SAINT PAUL, Minn. - Today, the House Children and Families Finance and Policy Committee held an informational hearing to hear from Minnesotans on the impact of 2023 investments in child care and early learning and consider a bicameral proposal - the Great Start Affordability program - to help make this critical service more affordable for families in 2024.
“Early care and learning has been in crisis for decades - unaffordable and inaccessible to families and paying poverty wages to educators,” said Rep. Dave Pinto (DFL. St. Paul), chair of the committee. “Last session, we made big strides for the lowest-income families, but middle-income families continue to struggle; now is the time to help them."

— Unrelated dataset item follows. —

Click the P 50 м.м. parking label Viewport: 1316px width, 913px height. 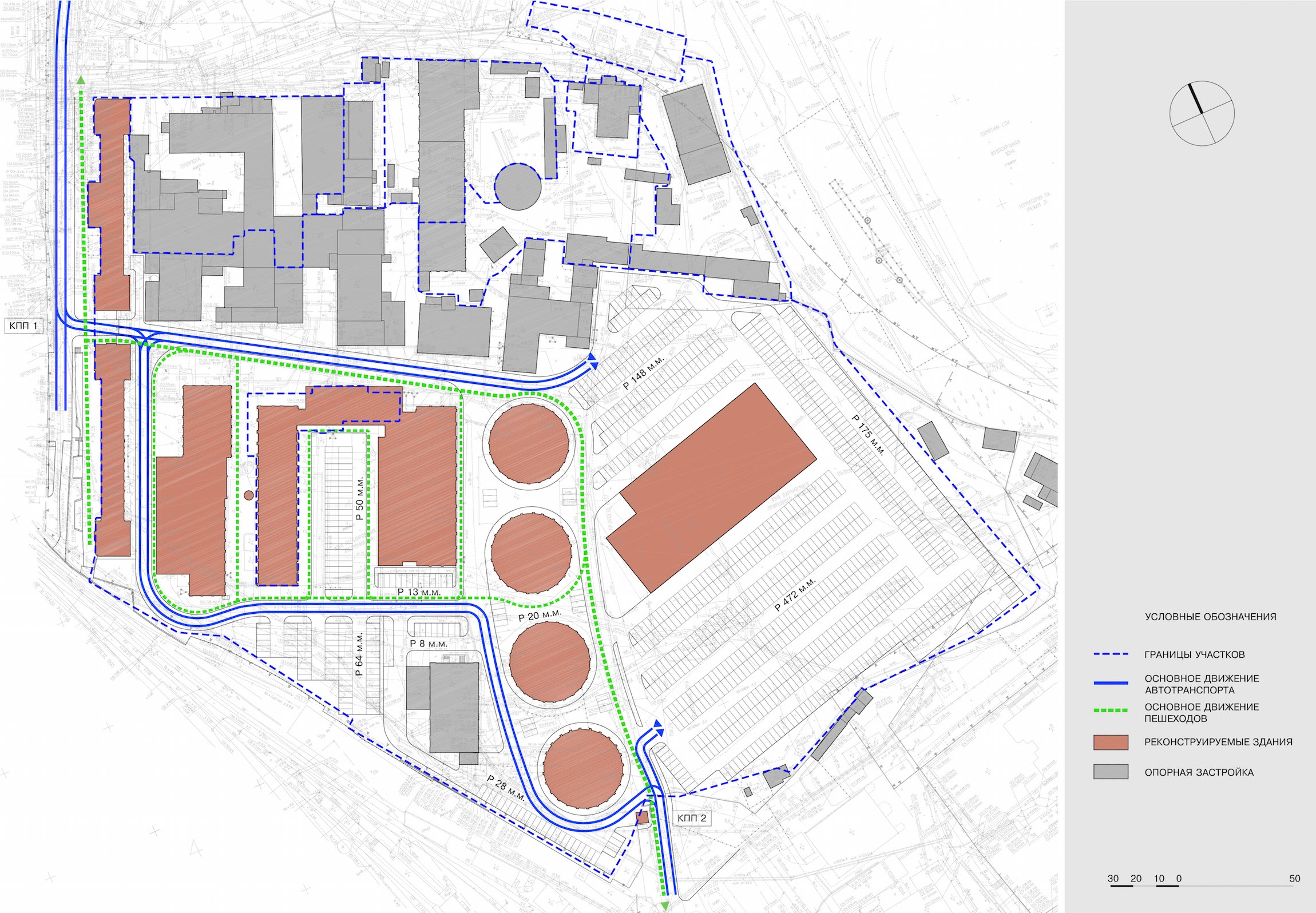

The Great Start Affordability proposal, authored by Rep. Carlie Kotyza-Witthuhn (DFL-Eden Prairie) and Sen. Grant Hauschild (DFL- Hermantown), would provide income-based subsidies, paid directly to providers, to help families afford child care and early learning. If passed by the legislature and signed by the Governor this spring, payments could start as early as fall 2024.
“In order for the average Minnesotan family in the metro area to pay no more than 7% of their income towards child care, they would have to be making $340,000. Child care should not just be affordable for the very wealthy,” said bill author Rep. Carlie Kotyza-Witthuhn. “Last year, we made historic investments in child care across the state, increasing access, quality, and resources for our providers. Now we need to finish the job by making sure all families can access and afford that care.”
The Great Start Affordability proposal builds on investments made in the 2023 legislative sessions in the Child Care Assistance Program (CCAP), early learning scholarships, Head Start, and school-based pre-K, as well as “Great Start Compensation Supports” to increase wages. But these investments focus largely on the lowest-income families - leaving the large majority of Minnesota families still struggling to afford care.
“We pay more for childcare than we do for our mortgage,” said Brittany Kjenaas, a parent from Mountain Iron, Minnesota who shared her testimony. “There’s no way we could double that and still afford to live. There are a lot of factors that go into a family’s decisions about how and when to grow their family, but I never thought that childcare costs would end up being the one that overrode every other one. Every Minnesota family deserves to afford their lives, and making childcare affordable is a concrete and necessary step to making that possible.”
The proposal would put Minnesota on a path toward meeting the federal standard - also adopted by a legislative task force - that no family should pay more than 7% of their annual income on this service.
"Childcare and early learning deserves public funding so parents aren’t forced to choose between working and having children,” said Shawntel Gruba, a childcare provider for over 20 years before building and opening her own facility, Iron Range Tykes Learning Center. “Childcare has been underfunded for decades so we have a lot of catching up to do and a lot of change that needs to happen beyond the catching up,” Ms. Gruba continued.
Materials, including written testimony, are available on the House Children and Families Finance and Policy Committee webpage.